Num luto profundo pela perda de alguém que se ama, os traços mentais são um desânimo profundamente penoso, a cessação de interesse pelo mundo externo à medida que este não evoca aquele alguém, a perda da capacidade de amar (perda da capacidade de adotar um novo objeto de amor, o que significa substituir a pessoa perdida), a inibição de toda e qualquer atividade que não esteja ligada a pensamentos sobre ele (Freud, 1974). As autorrecriminações ocorrem com relativa frequência, embora sejam menos comuns e menos intensas no luto normal do que no luto complicado. Geralmente, estes pensamentos centralizam-se em torno de alguma pequena omissão ou ato cometido contra o falecido. O fenômeno conhecido como culpa do sobrevivente ocorre em pessoas que se sentem aliviadas porque outra pessoa morreu, e não elas próprias. O sobrevivente pensa, com frequência, que deveria ter sido a pessoa a morrer. As formas de negação ocorrem ao longo de todo o período de luto: frequentemente, a pessoa enlutada pensa ou age, inadvertidamente, como se a perda não tivesse ocorrido. Os esforços para perpetuar o relacionamento perdido são evidenciados por investimento a objetos queridos do falecido, ou que lembrem à pessoa enlutada aquele que partiu (objetos de ligação). O sentimento da presença  do falecido pode ser intenso a ponto de se constituir em uma ilusão ou alucinação. No luto normal, entretanto, a pessoa reconhece a impropriedade desta percepção. Como parte daquilo que foi rotulado como fenômenos de identificação com o morto, o enlutado pode assimilar as qualidades, maneirismos ou características do falecido, como que para perpertuá-las de algum modo concreto. Tal manobra pode alcançar uma expressão potencialmente patológica, com o desenvolvimento de sintomas físicos similares àqueles experimentados pela pessoa morta, ou sugestivos da doença pela qual a pessoa querida morreu (Kaplan et al., 1997).

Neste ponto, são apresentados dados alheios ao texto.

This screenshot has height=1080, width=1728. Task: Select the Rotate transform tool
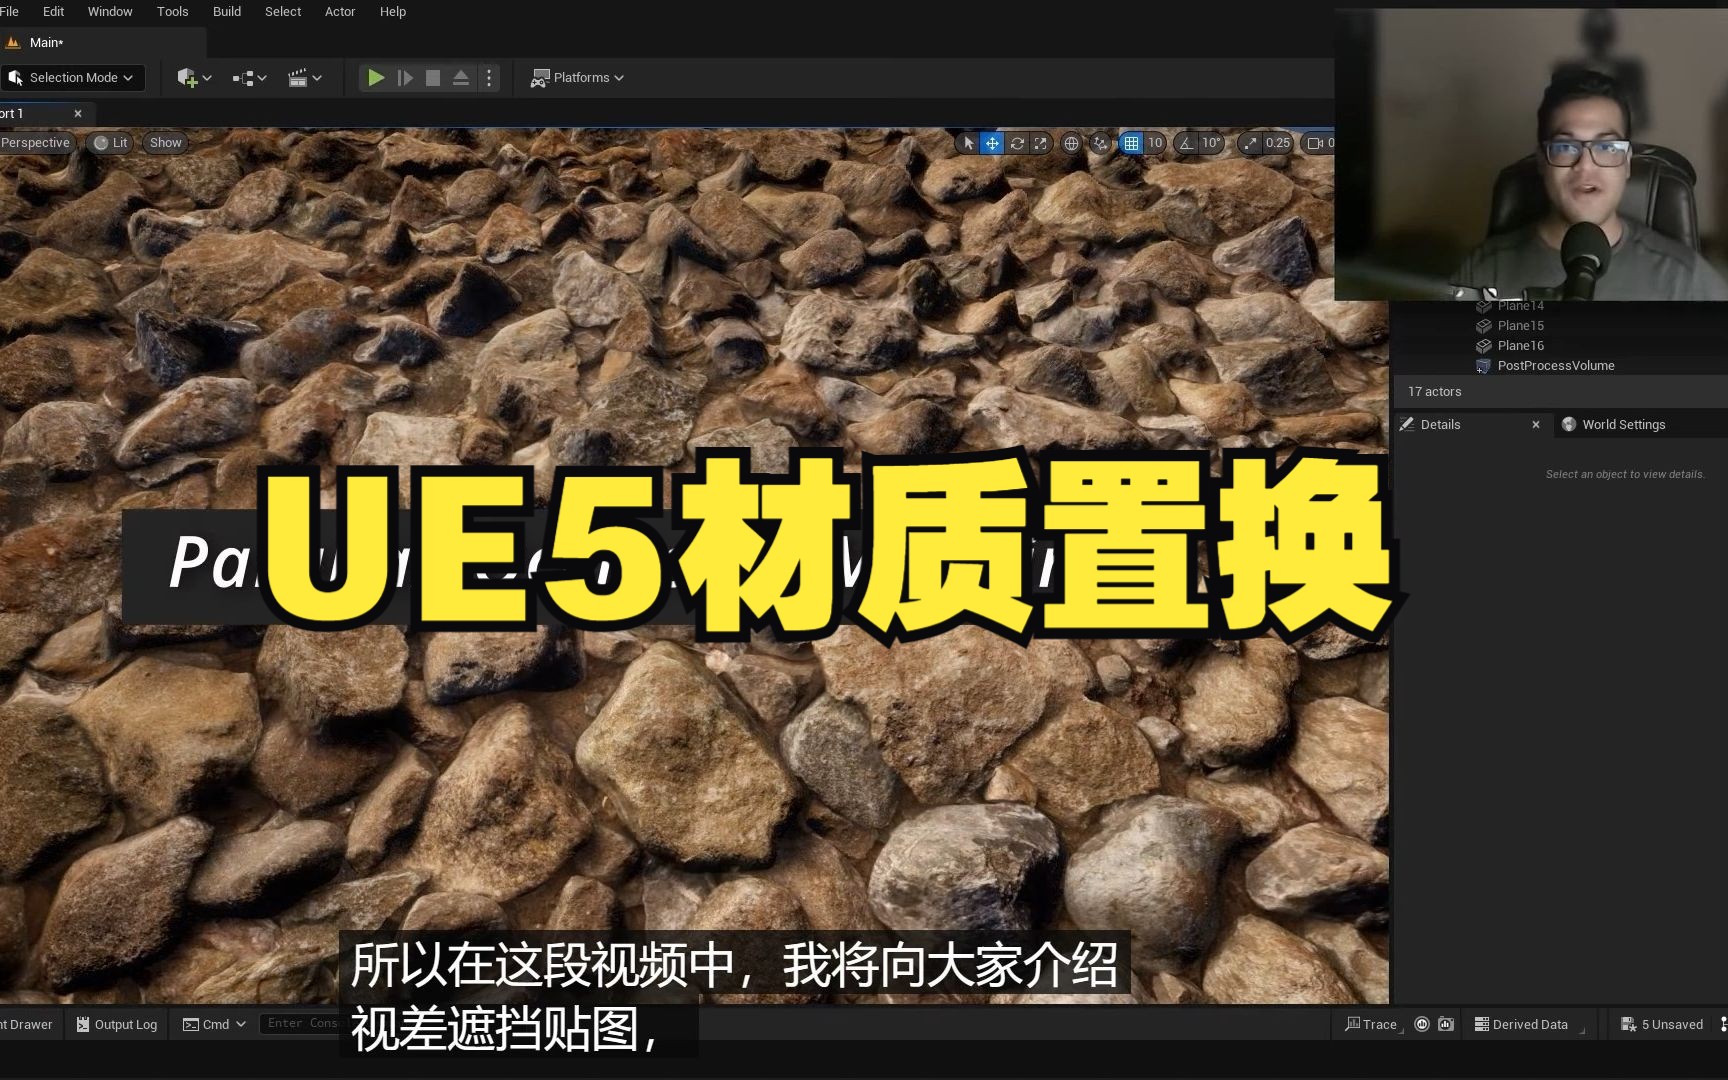(1017, 143)
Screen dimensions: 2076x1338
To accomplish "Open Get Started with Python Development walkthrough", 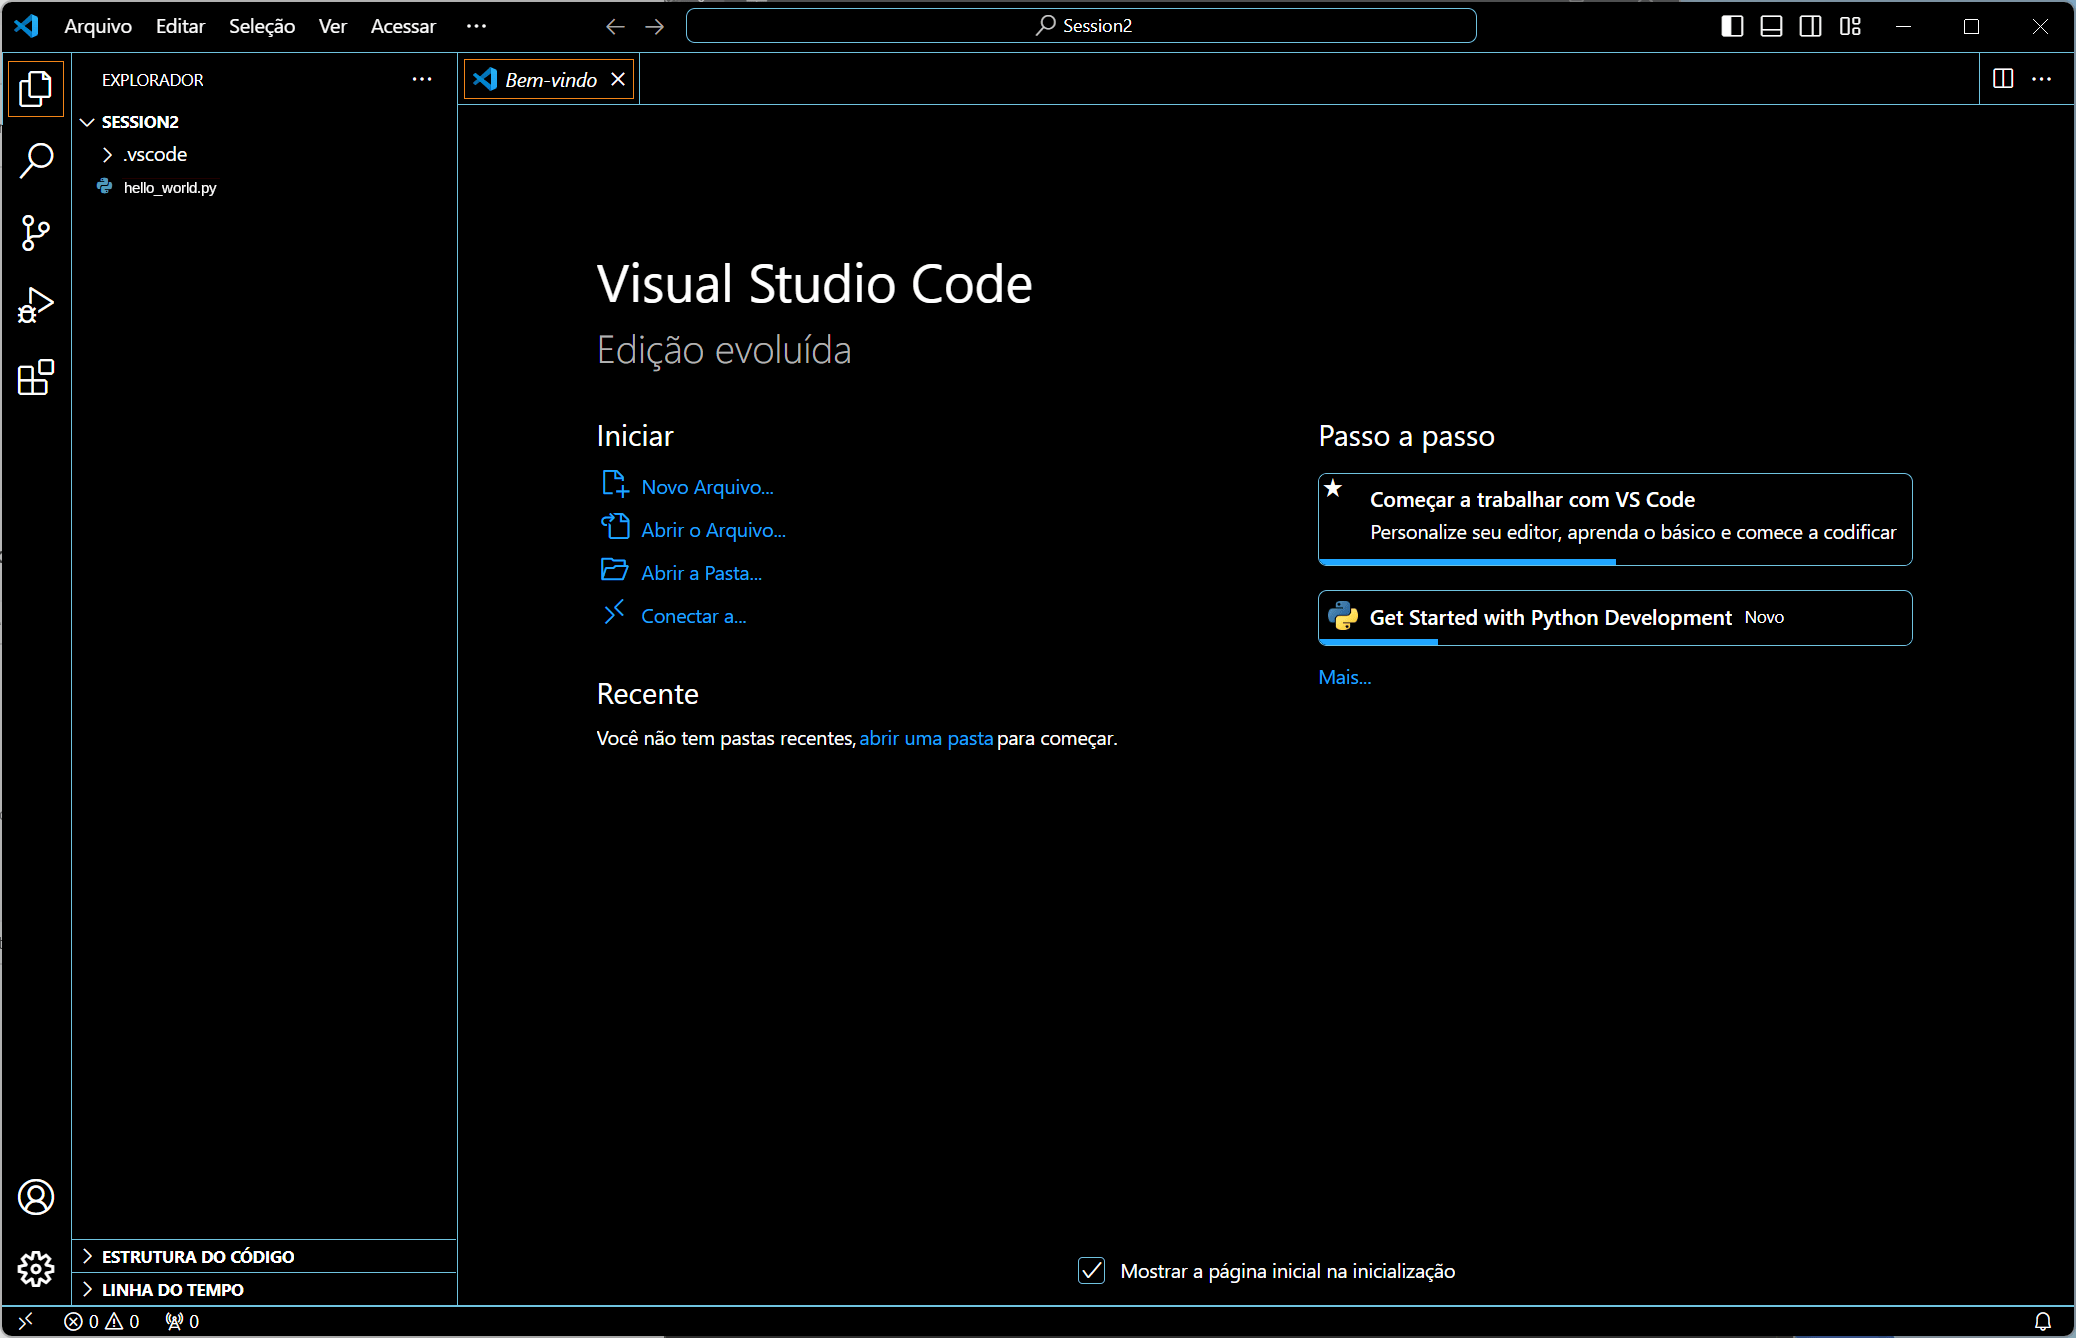I will coord(1550,618).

O traço mais característico do luto não é a depressão profunda, mas episódios agudos de sofrimento, com muita ansiedade e dor psíquica.  Os episódios de dor começam algumas horas ou dias após a perda, e geralmente chegam a um ápice no intervalo de 5 a 14 dias. De início, são muito frequentes e parecem ocorrer espontaneamente, mas à medida que o tempo passa tornam-se menos frequentes, ou ocorrem somente quando evocados por algum estímulo que traz à mente essa perda. As situações de dor trazem um desejo persistente pela pessoa que morreu, além de preocupação com pensamentos obsessivos que somente causam mais dor. Essa dor é o componente subjetivo e emocional da urgência em procurar o objeto perdido. Essa 'procura' é apresentada por muitas espécies de animais sociais. O valor desse comportamento para a sobrevivência tanto do indivíduo quanto da espécie é óbvio, pois chorar e procurar fazem com que seja mais provável que aquele que se foi seja recuperado (Parkers, 1998).